Saved entries -
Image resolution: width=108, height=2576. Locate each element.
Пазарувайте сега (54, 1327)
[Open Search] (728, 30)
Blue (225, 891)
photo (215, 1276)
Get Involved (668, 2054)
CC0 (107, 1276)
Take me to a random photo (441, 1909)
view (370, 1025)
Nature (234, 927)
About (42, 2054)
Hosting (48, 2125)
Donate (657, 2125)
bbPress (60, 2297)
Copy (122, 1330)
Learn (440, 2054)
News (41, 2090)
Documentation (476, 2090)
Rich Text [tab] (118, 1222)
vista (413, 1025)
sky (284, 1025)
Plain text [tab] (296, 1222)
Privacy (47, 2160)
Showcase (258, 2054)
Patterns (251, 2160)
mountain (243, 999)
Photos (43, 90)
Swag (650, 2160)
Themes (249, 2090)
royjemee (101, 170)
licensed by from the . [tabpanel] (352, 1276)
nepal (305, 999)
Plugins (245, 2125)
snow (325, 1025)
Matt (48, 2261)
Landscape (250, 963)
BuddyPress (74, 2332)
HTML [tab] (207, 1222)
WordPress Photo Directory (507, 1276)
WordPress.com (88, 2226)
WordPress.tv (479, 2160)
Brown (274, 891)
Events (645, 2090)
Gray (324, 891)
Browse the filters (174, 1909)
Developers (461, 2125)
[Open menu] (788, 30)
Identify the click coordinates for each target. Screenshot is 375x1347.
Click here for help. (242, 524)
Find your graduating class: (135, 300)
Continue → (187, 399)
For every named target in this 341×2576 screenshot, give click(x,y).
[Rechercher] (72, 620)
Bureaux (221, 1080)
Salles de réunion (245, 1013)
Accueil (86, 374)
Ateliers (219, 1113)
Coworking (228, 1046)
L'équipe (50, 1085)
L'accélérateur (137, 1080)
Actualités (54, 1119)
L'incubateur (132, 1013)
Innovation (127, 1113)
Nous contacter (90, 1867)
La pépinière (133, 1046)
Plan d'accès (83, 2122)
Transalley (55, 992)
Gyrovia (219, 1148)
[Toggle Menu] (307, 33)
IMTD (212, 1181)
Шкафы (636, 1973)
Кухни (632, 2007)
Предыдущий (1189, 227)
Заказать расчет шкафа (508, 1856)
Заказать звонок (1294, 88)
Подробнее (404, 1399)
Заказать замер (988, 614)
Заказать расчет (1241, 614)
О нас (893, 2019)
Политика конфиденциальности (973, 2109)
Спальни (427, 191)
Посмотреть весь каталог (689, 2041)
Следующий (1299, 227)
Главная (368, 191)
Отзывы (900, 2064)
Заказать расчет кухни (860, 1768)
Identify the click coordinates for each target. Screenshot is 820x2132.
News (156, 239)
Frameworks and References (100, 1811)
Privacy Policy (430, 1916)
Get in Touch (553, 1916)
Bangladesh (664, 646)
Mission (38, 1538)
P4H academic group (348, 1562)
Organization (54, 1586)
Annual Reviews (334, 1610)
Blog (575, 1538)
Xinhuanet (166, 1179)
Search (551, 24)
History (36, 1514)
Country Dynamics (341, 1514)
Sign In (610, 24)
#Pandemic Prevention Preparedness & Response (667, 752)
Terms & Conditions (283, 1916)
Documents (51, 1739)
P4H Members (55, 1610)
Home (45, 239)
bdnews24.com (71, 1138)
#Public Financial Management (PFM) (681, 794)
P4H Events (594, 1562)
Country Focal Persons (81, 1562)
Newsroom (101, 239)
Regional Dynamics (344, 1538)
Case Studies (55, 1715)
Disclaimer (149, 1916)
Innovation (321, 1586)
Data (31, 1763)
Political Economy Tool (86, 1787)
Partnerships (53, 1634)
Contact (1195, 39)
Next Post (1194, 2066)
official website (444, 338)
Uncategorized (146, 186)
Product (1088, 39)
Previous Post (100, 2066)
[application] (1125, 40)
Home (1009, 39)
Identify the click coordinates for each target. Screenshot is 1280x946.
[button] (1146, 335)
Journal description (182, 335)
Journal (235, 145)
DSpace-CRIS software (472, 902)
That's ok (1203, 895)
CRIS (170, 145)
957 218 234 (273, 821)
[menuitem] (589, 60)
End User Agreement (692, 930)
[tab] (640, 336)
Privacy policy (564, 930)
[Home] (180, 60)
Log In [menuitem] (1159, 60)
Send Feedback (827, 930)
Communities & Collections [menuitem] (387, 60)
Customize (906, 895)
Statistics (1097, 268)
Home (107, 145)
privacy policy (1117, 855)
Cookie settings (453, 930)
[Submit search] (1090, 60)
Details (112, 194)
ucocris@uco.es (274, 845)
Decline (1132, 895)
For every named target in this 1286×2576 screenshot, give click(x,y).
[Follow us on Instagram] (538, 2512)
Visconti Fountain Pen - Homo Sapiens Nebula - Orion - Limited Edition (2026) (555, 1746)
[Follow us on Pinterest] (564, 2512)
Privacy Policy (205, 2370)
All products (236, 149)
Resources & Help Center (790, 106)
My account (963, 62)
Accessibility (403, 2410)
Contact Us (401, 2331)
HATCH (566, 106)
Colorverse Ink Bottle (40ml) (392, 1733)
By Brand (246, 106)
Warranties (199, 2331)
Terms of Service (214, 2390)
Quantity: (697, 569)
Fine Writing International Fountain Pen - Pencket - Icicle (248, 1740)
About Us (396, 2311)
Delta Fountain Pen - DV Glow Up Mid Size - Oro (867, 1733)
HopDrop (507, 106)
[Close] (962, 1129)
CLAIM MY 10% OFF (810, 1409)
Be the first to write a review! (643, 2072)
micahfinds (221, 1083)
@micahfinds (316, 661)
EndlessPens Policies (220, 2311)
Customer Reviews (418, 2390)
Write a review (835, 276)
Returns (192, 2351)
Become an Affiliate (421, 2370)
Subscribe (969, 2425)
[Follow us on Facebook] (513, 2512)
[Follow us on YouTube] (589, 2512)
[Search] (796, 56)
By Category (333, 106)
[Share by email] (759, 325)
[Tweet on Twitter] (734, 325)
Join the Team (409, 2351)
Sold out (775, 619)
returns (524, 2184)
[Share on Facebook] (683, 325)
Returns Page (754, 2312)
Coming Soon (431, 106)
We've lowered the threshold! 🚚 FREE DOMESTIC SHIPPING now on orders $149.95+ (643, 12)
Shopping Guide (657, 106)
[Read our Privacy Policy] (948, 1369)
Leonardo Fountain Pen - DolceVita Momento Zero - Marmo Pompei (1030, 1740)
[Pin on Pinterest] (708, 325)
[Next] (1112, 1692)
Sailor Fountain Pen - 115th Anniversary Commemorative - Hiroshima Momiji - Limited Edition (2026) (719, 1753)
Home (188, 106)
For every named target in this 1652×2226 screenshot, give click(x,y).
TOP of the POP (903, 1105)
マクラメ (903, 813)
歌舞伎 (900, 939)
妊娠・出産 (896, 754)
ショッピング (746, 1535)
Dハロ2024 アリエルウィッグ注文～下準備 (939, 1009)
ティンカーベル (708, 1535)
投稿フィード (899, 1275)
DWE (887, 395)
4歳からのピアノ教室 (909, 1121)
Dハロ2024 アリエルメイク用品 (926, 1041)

PROBLEM DESCRIPTION - Only the lines above starting with the one with "Gray (324, 891)" and going through the one with "Journal (235, 145)" are to be copied, word for word and with both ends kept.

ANSWER BOX -
Gray (324, 891)
Browse the filters (174, 1909)
Developers (461, 2125)
[Open menu] (788, 30)
Identify the click coordinates for each target. Screenshot is 375x1347.
Click here for help. (242, 524)
Find your graduating class: (135, 300)
Continue → (187, 399)
For every named target in this 341×2576 screenshot, give click(x,y).
[Rechercher] (72, 620)
Bureaux (221, 1080)
Salles de réunion (245, 1013)
Accueil (86, 374)
Ateliers (219, 1113)
Coworking (228, 1046)
L'équipe (50, 1085)
L'accélérateur (137, 1080)
Actualités (54, 1119)
L'incubateur (132, 1013)
Innovation (127, 1113)
Nous contacter (90, 1867)
La pépinière (133, 1046)
Plan d'accès (83, 2122)
Transalley (55, 992)
Gyrovia (219, 1148)
[Toggle Menu] (307, 33)
IMTD (212, 1181)
Шкафы (636, 1973)
Кухни (632, 2007)
Предыдущий (1189, 227)
Заказать расчет шкафа (508, 1856)
Заказать звонок (1294, 88)
Подробнее (404, 1399)
Заказать замер (988, 614)
Заказать расчет (1241, 614)
О нас (893, 2019)
Политика конфиденциальности (973, 2109)
Спальни (427, 191)
Посмотреть весь каталог (689, 2041)
Следующий (1299, 227)
Главная (368, 191)
Отзывы (900, 2064)
Заказать расчет кухни (860, 1768)
Identify the click coordinates for each target. Screenshot is 820x2132.
News (156, 239)
Frameworks and References (100, 1811)
Privacy Policy (430, 1916)
Get in Touch (553, 1916)
Bangladesh (664, 646)
Mission (38, 1538)
P4H academic group (348, 1562)
Organization (54, 1586)
Annual Reviews (334, 1610)
Blog (575, 1538)
Xinhuanet (166, 1179)
Search (551, 24)
History (36, 1514)
Country Dynamics (341, 1514)
Sign In (610, 24)
#Pandemic Prevention Preparedness & Response (667, 752)
Terms & Conditions (283, 1916)
Documents (51, 1739)
P4H Members (55, 1610)
Home (45, 239)
bdnews24.com (71, 1138)
#Public Financial Management (PFM) (681, 794)
P4H Events (594, 1562)
Country Focal Persons (81, 1562)
Newsroom (101, 239)
Regional Dynamics (344, 1538)
Case Studies (55, 1715)
Disclaimer (149, 1916)
Innovation (321, 1586)
Data (31, 1763)
Political Economy Tool (86, 1787)
Partnerships (53, 1634)
Contact (1195, 39)
Next Post (1194, 2066)
official website (444, 338)
Uncategorized (146, 186)
Product (1088, 39)
Previous Post (100, 2066)
[application] (1125, 40)
Home (1009, 39)
Identify the click coordinates for each target. Screenshot is 1280x946.
[button] (1146, 335)
Journal description (182, 335)
Journal (235, 145)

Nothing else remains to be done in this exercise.